Non-lapsable modernisation fund for defence, internal security mooted

It will bridge gap between projected budgetary requirements and allocation, says Finance Commission

February 01, 2021 07:12 pm | Updated 07:14 pm IST - NEW DELHI

Finance Commision of India.

Finance Commision of India.

The 15th Finance Commission has recommended constitution of a dedicated non-lapsable Modernisation Fund for Defence and Internal Security (MFDIS) to bridge the gap between projected budgetary requirements and allocation for defence and internal security.

The indicative size of the MFDIS for 2021-26 is ₹2,38,354 crore and the maximum recommended is ₹51,000 crore per annum, the Commission said in its report.

However, the unutilised amount from the normal budgetary allocations to the Ministry of Defence (MoD) and the Ministry of Home Affairs (MHA) for capital expenditure shall not be part of the Fund. The Defence Ministry has for long been demanding a non-lapsable fund keeping in view the long trajectory of military modernisation.
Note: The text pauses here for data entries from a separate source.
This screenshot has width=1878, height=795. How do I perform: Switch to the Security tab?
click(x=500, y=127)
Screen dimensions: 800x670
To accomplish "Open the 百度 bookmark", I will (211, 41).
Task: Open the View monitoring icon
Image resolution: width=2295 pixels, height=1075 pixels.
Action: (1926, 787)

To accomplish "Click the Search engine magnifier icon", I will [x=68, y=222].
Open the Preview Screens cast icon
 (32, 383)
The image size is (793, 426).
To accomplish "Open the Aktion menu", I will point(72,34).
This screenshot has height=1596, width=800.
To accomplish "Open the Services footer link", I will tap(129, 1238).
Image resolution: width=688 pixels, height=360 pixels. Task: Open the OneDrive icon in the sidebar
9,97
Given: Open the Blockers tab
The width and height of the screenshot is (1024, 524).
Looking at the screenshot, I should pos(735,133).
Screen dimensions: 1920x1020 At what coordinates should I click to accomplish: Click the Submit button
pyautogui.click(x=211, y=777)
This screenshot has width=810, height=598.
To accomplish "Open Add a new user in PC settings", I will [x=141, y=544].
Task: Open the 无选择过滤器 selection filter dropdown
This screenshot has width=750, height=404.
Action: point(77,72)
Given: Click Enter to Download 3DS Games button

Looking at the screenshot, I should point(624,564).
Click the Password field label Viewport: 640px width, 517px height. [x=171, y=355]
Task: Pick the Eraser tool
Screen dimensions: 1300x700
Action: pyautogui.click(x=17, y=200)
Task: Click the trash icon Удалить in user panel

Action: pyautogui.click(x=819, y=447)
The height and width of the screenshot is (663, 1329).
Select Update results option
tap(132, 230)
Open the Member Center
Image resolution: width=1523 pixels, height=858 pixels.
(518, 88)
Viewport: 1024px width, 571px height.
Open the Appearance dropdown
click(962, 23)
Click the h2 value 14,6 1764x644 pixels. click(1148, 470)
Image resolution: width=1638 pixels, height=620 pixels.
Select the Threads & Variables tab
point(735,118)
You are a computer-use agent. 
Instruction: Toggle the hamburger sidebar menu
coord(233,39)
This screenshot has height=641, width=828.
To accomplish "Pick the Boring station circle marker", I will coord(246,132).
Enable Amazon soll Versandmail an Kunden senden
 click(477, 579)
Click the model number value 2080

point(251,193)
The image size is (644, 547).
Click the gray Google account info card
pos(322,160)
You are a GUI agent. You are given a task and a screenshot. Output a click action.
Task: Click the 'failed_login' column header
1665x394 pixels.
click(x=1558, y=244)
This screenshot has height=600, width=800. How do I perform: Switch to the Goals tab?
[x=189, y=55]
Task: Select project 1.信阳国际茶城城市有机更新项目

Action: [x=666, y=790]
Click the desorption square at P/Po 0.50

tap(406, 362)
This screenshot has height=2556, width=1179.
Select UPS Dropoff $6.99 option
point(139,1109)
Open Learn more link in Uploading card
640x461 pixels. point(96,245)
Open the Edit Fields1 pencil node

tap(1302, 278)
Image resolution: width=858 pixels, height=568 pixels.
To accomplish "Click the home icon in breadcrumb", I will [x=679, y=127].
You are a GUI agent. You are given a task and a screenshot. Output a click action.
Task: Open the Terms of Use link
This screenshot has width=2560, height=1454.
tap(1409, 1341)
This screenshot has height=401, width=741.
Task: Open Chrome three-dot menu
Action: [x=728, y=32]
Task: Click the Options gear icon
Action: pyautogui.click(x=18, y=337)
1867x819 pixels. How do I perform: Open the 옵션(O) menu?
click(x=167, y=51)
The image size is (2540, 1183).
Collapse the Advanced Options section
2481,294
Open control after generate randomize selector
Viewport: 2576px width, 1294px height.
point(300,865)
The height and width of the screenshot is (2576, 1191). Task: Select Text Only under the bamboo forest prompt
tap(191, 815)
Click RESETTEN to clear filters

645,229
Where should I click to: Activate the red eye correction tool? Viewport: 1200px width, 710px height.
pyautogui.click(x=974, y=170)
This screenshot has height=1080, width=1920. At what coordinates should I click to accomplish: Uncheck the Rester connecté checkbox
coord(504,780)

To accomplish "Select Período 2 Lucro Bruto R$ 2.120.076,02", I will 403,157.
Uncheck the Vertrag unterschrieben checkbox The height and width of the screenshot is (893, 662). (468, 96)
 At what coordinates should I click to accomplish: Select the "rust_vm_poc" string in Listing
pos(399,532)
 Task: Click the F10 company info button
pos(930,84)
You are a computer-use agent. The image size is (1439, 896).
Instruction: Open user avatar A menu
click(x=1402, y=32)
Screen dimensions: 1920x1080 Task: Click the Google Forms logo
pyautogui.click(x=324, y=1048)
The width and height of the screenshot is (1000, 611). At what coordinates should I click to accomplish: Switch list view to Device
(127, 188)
Proposal accepted “in-principle”: govt.

In the action-taken report tabled in Parliament along with the Commission report, the government said it has “in-principle” accepted the creation of the fund in the Public Account of India. “Sources of funding and modalities will be examined in due course.”

The Commission said the fund will have four specific sources of incremental funding which include transfers from the Consolidated Fund of India, disinvestment proceeds of defence public sector undertakings (DPSUs), proceeds from the monetisation of surplus defence land, including realisation of arrears of payment for defence land used by State governments and for public projects and cost recovered of encroached land and proceeds of receipts from defence land likely to be transferred to them and for public projects in future.

As per the Commission, the proceeds will be utilised for capital investment for modernisation of defence services, capital investment for the Central Armed Police Forces (CAPF) and modernisation of State police forces as projected by the MHA and a small component as welfare fund for soldiers and para-military personnel. “The MoD would have exclusive rights over the use of the amounts deposited in the Fund from the specified sources of revenue. The MHA will only be permitted to use that is earmarked for it from the source of revenue,” the Commission said.

The amount proposed for capital expenditure towards internal security for the five years is ₹50,000 crore of which the MHA will allocate ₹500 crore for redeveloping and improving the residential facilities for police personnel in Delhi. This would be augmented by ₹100 crore per annum for improved communication systems and technology upgradation of the police personnel.

Allocation for welfare of families

The Commission said the fund may be operated by a high-powered committee notified by the Union government and may be headed by the Cabinet Secretary with the Secretaries of Defence, Home and Expenditure and the Chief of Defence Staff as members. It would also allocate ₹1,000 crore per annum for the welfare of families of the defence and CAPF personnel who sacrifice their lives in frontline duties.

Due to overall fiscal constraints, the Commission recommended that the MoD should also take “immediate measures to innovatively bring down the salaries and pension liabilities” and reduce dependence on defence imports with a specific roadmap.